▶ **What needs to be done**
Find every line below where the string "first" shows up, and copy those lines.

▶ **Input material**

--- --- ---

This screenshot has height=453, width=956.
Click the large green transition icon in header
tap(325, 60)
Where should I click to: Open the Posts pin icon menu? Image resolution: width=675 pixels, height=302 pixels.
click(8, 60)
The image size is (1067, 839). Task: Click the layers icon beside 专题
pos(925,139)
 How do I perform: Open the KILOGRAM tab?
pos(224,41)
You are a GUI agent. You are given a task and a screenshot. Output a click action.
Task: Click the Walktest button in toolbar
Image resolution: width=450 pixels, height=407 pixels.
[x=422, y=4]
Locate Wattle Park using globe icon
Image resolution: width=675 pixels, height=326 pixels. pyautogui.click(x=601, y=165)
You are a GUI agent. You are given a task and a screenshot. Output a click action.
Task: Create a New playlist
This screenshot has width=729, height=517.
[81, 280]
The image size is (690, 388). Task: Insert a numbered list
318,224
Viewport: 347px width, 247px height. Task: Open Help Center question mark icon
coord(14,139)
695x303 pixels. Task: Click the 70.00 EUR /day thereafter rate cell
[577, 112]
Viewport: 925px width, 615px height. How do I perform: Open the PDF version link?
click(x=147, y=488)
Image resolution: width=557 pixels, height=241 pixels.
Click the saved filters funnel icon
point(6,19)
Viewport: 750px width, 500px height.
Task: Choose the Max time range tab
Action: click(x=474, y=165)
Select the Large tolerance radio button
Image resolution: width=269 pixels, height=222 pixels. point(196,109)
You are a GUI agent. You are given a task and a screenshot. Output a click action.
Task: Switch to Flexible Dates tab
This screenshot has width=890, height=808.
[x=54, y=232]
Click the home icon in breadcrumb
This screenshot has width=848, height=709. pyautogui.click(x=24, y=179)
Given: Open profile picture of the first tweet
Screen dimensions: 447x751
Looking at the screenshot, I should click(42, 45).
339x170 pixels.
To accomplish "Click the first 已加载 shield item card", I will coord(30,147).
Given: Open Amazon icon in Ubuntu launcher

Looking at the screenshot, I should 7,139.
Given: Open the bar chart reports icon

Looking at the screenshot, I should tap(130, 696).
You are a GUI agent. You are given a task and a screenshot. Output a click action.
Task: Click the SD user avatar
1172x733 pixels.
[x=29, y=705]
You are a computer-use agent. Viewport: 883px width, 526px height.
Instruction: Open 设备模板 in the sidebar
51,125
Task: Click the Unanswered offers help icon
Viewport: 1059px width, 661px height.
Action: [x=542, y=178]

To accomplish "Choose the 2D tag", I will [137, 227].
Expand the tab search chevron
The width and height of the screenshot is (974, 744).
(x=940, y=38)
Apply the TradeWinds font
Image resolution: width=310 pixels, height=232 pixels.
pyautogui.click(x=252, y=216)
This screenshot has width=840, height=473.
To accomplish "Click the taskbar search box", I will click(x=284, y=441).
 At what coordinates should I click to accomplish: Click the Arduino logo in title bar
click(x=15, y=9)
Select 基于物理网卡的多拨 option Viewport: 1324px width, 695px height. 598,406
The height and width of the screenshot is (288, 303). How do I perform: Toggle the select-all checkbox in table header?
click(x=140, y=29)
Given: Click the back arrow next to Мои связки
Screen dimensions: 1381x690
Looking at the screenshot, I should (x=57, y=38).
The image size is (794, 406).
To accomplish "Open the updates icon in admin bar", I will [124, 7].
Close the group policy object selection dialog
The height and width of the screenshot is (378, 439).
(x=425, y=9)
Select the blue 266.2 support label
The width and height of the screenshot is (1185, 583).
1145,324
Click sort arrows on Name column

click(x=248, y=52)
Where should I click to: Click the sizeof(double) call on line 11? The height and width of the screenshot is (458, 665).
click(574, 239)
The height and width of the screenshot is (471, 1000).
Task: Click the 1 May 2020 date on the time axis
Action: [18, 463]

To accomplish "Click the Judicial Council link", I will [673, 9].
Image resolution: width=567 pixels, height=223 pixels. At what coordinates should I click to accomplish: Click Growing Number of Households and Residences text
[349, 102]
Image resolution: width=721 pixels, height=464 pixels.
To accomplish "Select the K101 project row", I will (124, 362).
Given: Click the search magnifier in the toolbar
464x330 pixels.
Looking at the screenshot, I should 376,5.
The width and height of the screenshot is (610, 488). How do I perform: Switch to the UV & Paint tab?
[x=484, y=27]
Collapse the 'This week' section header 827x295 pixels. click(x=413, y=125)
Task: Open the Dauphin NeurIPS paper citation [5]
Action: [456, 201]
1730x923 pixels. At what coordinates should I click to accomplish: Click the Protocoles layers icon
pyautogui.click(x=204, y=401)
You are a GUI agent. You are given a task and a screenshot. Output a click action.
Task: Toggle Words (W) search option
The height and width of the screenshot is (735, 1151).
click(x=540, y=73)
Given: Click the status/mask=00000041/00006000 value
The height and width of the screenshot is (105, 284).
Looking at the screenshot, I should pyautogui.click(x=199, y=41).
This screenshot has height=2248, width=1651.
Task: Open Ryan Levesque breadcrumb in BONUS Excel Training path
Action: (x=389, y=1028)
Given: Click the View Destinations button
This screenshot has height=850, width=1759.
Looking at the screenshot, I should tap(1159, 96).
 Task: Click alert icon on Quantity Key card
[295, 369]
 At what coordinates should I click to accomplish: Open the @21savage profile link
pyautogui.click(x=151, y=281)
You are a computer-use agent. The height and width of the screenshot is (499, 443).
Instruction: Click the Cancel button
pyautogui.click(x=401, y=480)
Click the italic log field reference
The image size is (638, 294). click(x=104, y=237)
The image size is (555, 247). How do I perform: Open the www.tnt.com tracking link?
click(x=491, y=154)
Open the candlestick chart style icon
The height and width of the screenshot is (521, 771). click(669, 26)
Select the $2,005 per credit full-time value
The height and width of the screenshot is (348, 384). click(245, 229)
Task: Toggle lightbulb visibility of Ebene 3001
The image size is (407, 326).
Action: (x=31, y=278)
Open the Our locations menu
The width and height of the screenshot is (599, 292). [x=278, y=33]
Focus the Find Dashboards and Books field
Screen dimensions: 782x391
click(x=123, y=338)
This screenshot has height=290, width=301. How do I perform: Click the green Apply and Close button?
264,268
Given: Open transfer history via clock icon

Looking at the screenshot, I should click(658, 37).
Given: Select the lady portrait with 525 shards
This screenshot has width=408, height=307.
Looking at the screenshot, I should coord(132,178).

--- --- ---

▶ **Answer for the task**
Given: Open profile picture of the first tweet
To accomplish "Click the first 已加载 shield item card", I will coord(30,147).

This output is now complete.